* DIRECTIONS:
Reproduce every line of the data below without changing a single character.
[start SUPPLIED INFORMATION]
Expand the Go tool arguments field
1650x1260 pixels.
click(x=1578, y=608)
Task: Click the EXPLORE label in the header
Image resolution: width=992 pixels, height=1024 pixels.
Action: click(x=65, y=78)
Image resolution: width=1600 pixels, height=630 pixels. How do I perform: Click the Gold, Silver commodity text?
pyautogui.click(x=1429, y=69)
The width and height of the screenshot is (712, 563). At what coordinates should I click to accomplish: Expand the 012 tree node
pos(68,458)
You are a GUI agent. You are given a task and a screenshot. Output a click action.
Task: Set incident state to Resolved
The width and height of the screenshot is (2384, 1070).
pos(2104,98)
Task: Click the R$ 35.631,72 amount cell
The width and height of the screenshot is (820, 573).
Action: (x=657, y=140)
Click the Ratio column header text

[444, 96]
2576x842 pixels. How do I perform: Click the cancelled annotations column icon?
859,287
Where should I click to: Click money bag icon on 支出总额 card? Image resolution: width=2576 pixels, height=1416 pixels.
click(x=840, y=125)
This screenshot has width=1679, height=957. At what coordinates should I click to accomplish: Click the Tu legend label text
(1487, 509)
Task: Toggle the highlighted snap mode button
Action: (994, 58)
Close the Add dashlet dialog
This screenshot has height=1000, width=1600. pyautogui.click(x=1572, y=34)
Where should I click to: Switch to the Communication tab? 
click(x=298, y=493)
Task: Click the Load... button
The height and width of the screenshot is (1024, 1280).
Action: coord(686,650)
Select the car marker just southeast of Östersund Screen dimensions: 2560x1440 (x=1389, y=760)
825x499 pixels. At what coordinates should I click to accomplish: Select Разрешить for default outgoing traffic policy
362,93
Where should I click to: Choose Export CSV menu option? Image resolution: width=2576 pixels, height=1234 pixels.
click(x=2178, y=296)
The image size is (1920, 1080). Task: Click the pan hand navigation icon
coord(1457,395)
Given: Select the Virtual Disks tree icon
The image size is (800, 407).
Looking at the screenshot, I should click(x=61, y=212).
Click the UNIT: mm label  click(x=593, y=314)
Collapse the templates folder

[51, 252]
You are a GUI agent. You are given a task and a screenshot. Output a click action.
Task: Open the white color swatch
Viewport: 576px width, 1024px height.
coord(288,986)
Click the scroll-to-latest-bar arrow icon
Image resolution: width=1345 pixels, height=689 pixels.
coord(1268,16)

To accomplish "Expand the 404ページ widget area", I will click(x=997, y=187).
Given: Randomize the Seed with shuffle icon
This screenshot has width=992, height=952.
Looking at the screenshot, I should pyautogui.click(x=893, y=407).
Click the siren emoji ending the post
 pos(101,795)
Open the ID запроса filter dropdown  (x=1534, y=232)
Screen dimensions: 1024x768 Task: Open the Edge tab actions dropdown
[end SUPPLIED INFORMATION]
* OUTPUT FOR THIS TASK:
Expand the Go tool arguments field
1650x1260 pixels.
click(x=1578, y=608)
Task: Click the EXPLORE label in the header
Image resolution: width=992 pixels, height=1024 pixels.
Action: click(x=65, y=78)
Image resolution: width=1600 pixels, height=630 pixels. How do I perform: Click the Gold, Silver commodity text?
pyautogui.click(x=1429, y=69)
The width and height of the screenshot is (712, 563). At what coordinates should I click to accomplish: Expand the 012 tree node
pos(68,458)
You are a GUI agent. You are given a task and a screenshot. Output a click action.
Task: Set incident state to Resolved
The width and height of the screenshot is (2384, 1070).
pos(2104,98)
Task: Click the R$ 35.631,72 amount cell
The width and height of the screenshot is (820, 573).
Action: (x=657, y=140)
Click the Ratio column header text

[444, 96]
2576x842 pixels. How do I perform: Click the cancelled annotations column icon?
859,287
Where should I click to: Click money bag icon on 支出总额 card? Image resolution: width=2576 pixels, height=1416 pixels.
click(x=840, y=125)
This screenshot has width=1679, height=957. At what coordinates should I click to accomplish: Click the Tu legend label text
(1487, 509)
Task: Toggle the highlighted snap mode button
Action: (994, 58)
Close the Add dashlet dialog
This screenshot has height=1000, width=1600. pyautogui.click(x=1572, y=34)
Where should I click to: Switch to the Communication tab? 
click(x=298, y=493)
Task: Click the Load... button
The height and width of the screenshot is (1024, 1280).
Action: coord(686,650)
Select the car marker just southeast of Östersund Screen dimensions: 2560x1440 (x=1389, y=760)
825x499 pixels. At what coordinates should I click to accomplish: Select Разрешить for default outgoing traffic policy
362,93
Where should I click to: Choose Export CSV menu option? Image resolution: width=2576 pixels, height=1234 pixels.
click(x=2178, y=296)
The image size is (1920, 1080). Task: Click the pan hand navigation icon
coord(1457,395)
Given: Select the Virtual Disks tree icon
The image size is (800, 407).
Looking at the screenshot, I should click(x=61, y=212).
Click the UNIT: mm label  click(x=593, y=314)
Collapse the templates folder

[51, 252]
You are a GUI agent. You are given a task and a screenshot. Output a click action.
Task: Open the white color swatch
Viewport: 576px width, 1024px height.
coord(288,986)
Click the scroll-to-latest-bar arrow icon
Image resolution: width=1345 pixels, height=689 pixels.
coord(1268,16)

To accomplish "Expand the 404ページ widget area", I will click(x=997, y=187).
Given: Randomize the Seed with shuffle icon
This screenshot has width=992, height=952.
Looking at the screenshot, I should pyautogui.click(x=893, y=407).
Click the siren emoji ending the post
 pos(101,795)
Open the ID запроса filter dropdown  (x=1534, y=232)
Screen dimensions: 1024x768 Task: Open the Edge tab actions dropdown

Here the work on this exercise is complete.